***** Given data *****
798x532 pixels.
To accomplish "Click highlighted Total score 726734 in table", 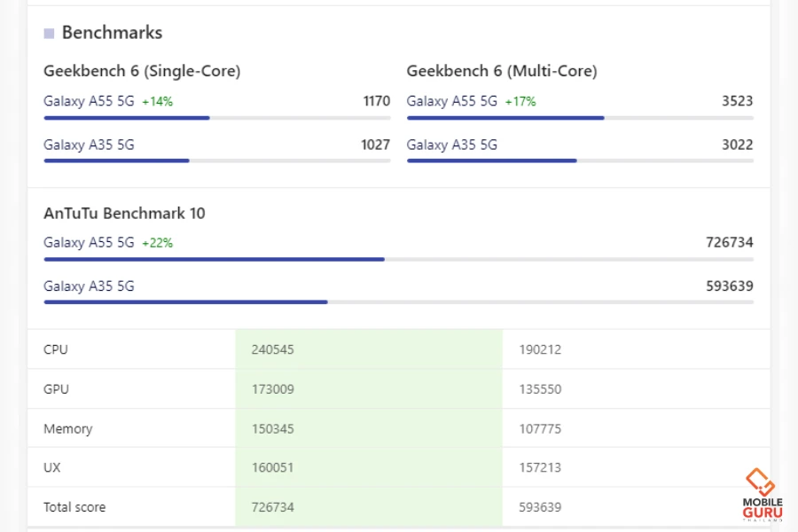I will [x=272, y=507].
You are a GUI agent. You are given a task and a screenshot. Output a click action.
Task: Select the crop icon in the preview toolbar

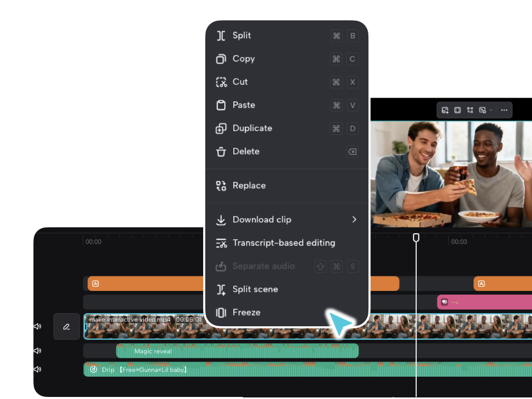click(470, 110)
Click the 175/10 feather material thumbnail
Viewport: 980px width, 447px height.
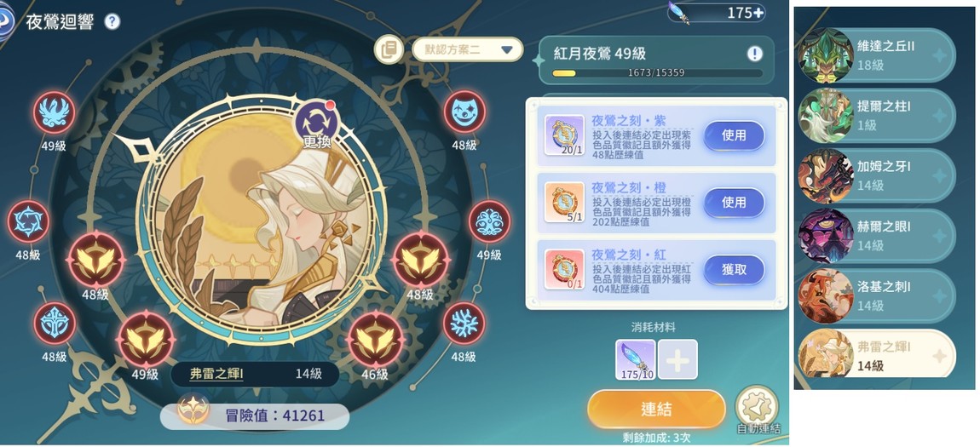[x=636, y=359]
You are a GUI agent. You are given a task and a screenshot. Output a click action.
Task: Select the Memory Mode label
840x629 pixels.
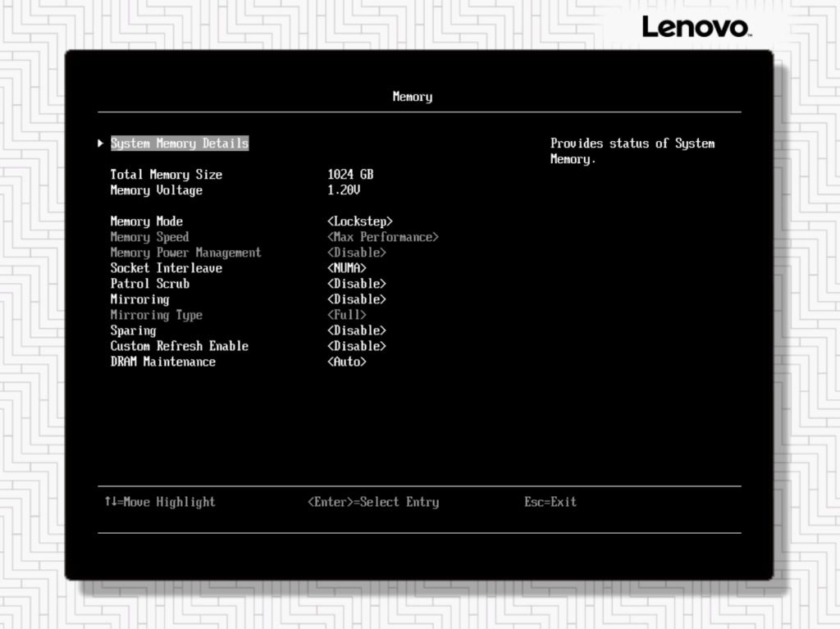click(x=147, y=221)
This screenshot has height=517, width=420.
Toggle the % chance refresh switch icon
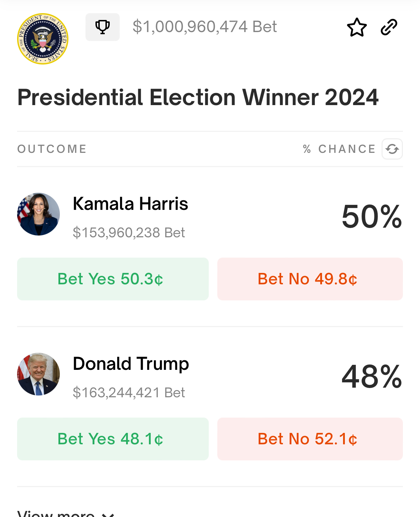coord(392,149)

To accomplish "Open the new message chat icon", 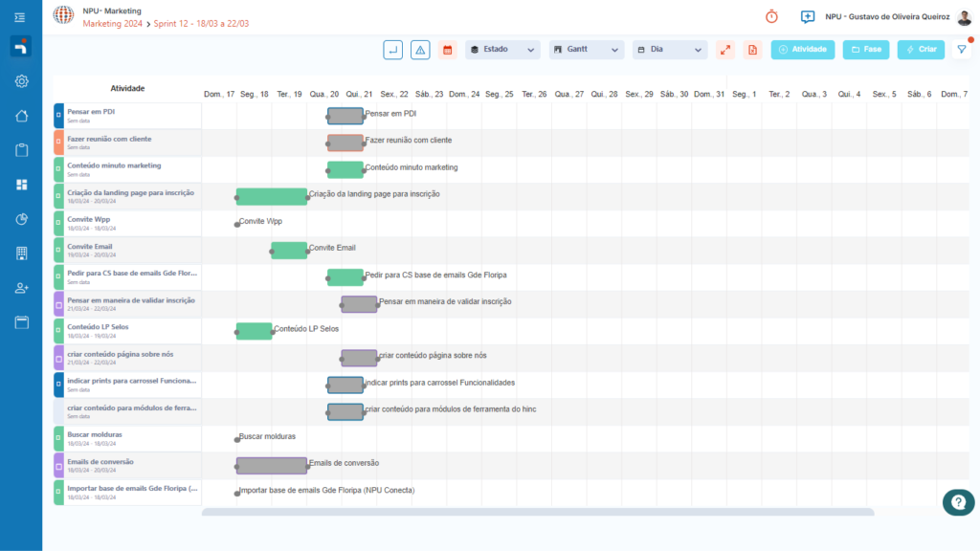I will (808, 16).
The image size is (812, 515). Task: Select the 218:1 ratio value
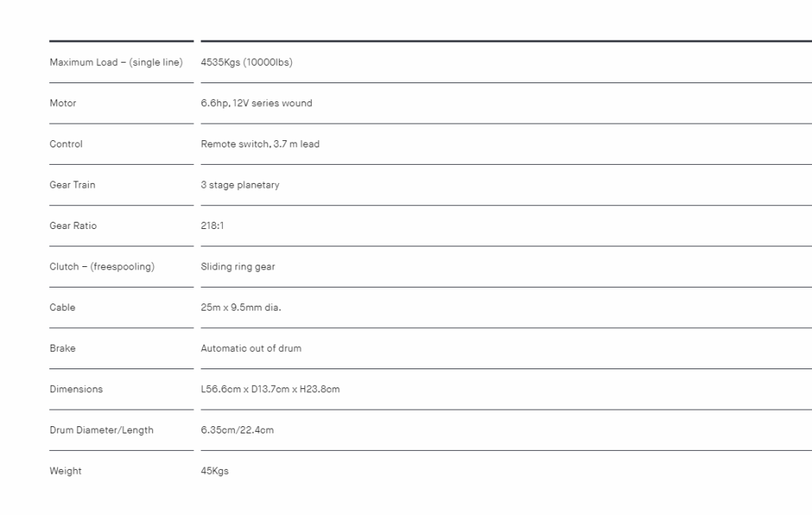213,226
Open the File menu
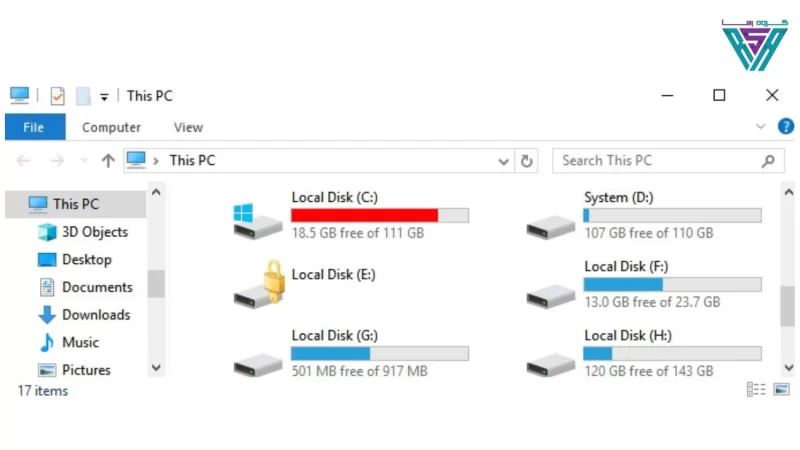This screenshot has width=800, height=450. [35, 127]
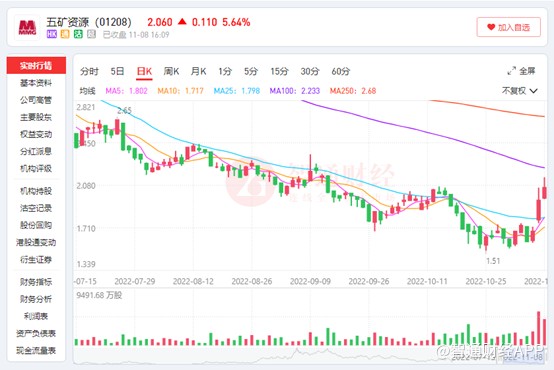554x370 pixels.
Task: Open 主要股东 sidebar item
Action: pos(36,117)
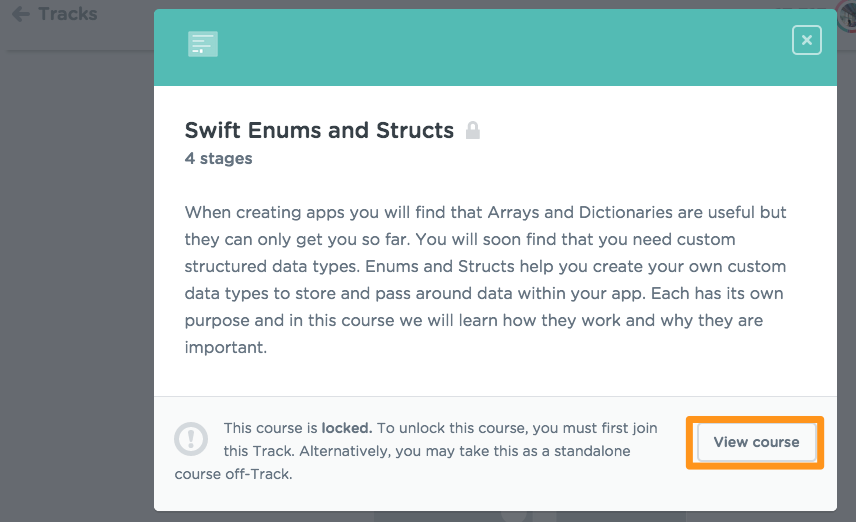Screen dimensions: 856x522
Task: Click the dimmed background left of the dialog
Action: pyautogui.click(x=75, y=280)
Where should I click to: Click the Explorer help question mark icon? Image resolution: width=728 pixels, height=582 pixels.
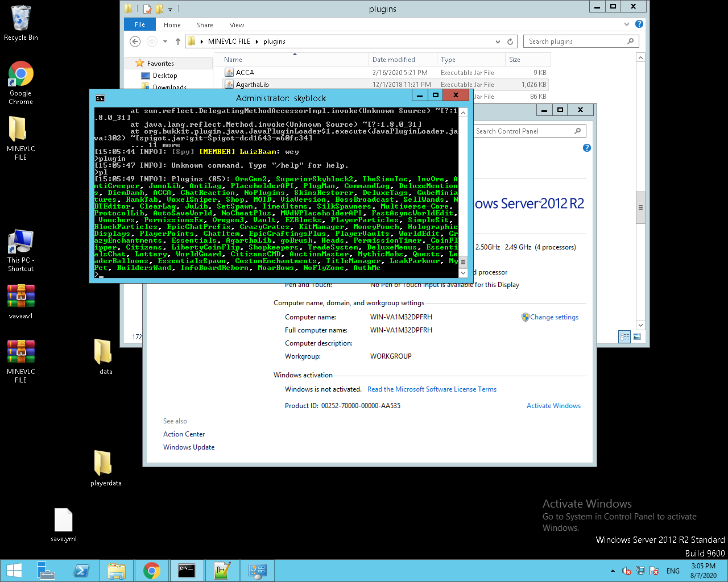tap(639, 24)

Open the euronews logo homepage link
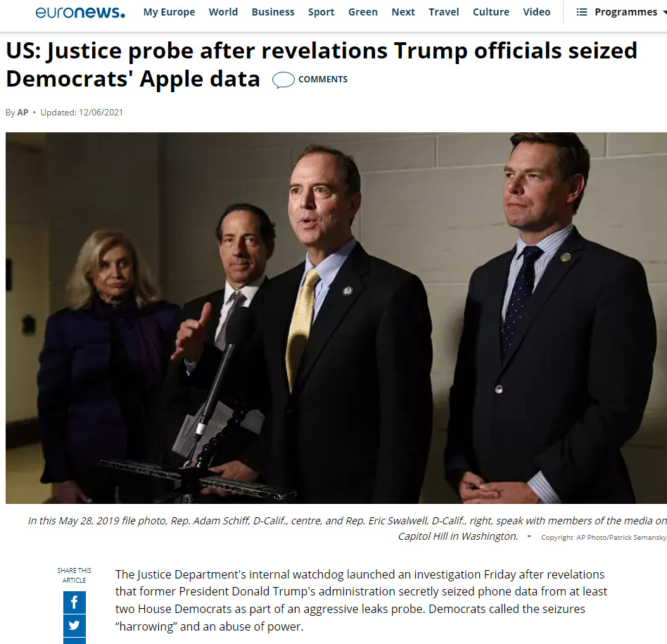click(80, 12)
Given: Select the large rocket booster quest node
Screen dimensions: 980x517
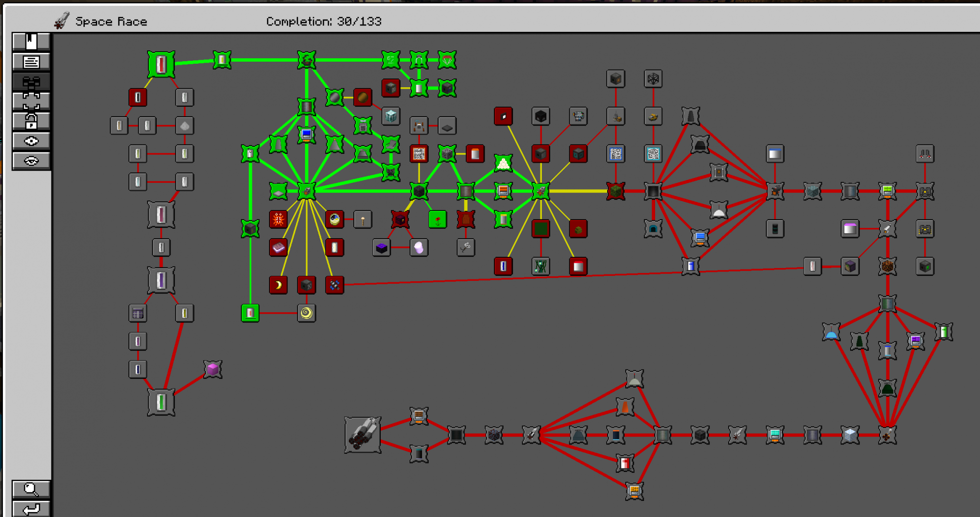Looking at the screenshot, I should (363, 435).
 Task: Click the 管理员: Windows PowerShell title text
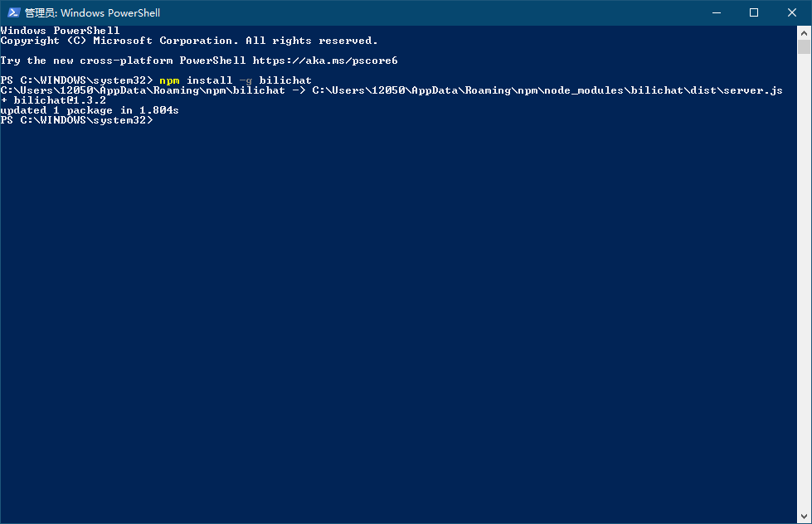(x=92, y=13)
*****
Leave out every picture, and repeat word for word only the lines from the one holding "Screen dimensions: 980x517" through the end of the entries above, both ends included.

Screen dimensions: 980x517
Looking at the screenshot, I should (363, 435).
 Task: Click the 管理员: Windows PowerShell title text
(x=92, y=13)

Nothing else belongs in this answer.